Imports of major commodities such as coal fell, along with copper and other metals, oil and iron ore. But data last week showed Australian iron ore exports to China rising in May and so far this year (prices rose 20% in April and May). The sharp fall in coal exports though is not good news.
The news, especially of the sharp fall in imports, helped boost the volatile Chinese sharemarket. After opening weaker, the Shanghai market sparked higher and ended up 2.17%. Investors think the weak imports figure signals the certainty of more stimulus from the central government.
Later today we get May inflation data, then on Thursday there’s industrial production, retail sales, property and urban investment data.
The sharper than expected fall in the value of imports can be explained by lower volumes (eg, for iron ore, copper and oil) and the sharply lower prices compared to a year ago for all commodities. But there is also signs of weak domestic demand continuing as intense price deflation grips the country’s huge manufacturing base.
In yuan terms, China’s exports fell 2.8% in May from a year earlier, after a drop of 6.2% in April. Imports in May were down 18.1% from a year earlier, compared with a 16.1% slide in April.
As a result, China’s trade surplus for May widened to $US59.49 billion from $US34.1 billion in April, and is getting close again to the record $US60 billion plus figures reported earlier in the year.
That pushed the trade surplus for the first five months of the year to a huge $US217.26 billion, double what it was a year ago.
China posts near-record trade surplus in May
While exports to the US grew nearly 8% in may, exports to the Association of Southeast Asian Nations were flat, down 7% to the EU and off 8% to Japan.
For Australia, the main interest in the Chinese figures was imports of commodities such as iron ore. On the face of it, the figures were weak as iron ore shipments to the country fell from April and from May, 2014.
China’s customs administration said there was a 12% fall in iron ore imports in may to 70.87 million tonnes. That was also 8.4% down from the amount imported in May, 2014. It the lowest monthly total since February.
So bad news? Not quite. As we reported late last week, data from Port Hedland showed that in the first five months of this year, iron ore exports hit 182.4 million tonnes, 13% more than a year ago, with shipments to China up 18% to 153.5 million tonne.
May’s record topped the previous high, set in October. Exports to China were the highest this year. In fact exports in May rose 5.2% from April to top 31.69 million tonnes. In other words, Australian shipments rose while total imports fell, meaning Australian exports took a higher share of the Chinese market.
Over the first five months, iron ore purchases were about 378 million tonnes, down 1.1%, from the same period in 2014. World iron ore prices eased a fraction to around $US64.45 a tonne overnight.
China’s imports of copper fell 16.3% from April to 360,000 tonnes in May.

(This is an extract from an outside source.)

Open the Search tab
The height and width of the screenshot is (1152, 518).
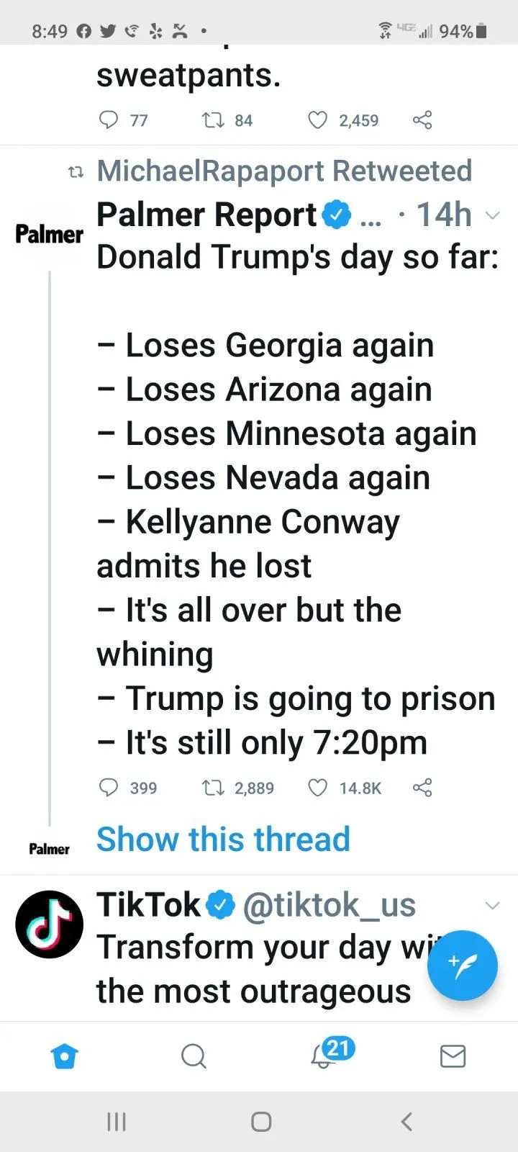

China’s oil imports fell sharply in May as global prices rose strongly for much of the month. Imports fell 23% in may from April and were down 11% from May last year. But the country still imported a huge 23.4 million tonnes.
China’s coal imports slumped 41% May from May 2014, to 14.25 million tonnes and were down 28% from April. Total imports in the first five months of the year fell 38% to 83.26 million tonnes, compared with the previous year. No wonder world coal prices, especially for thermal coal, are down 20% and more so far this year.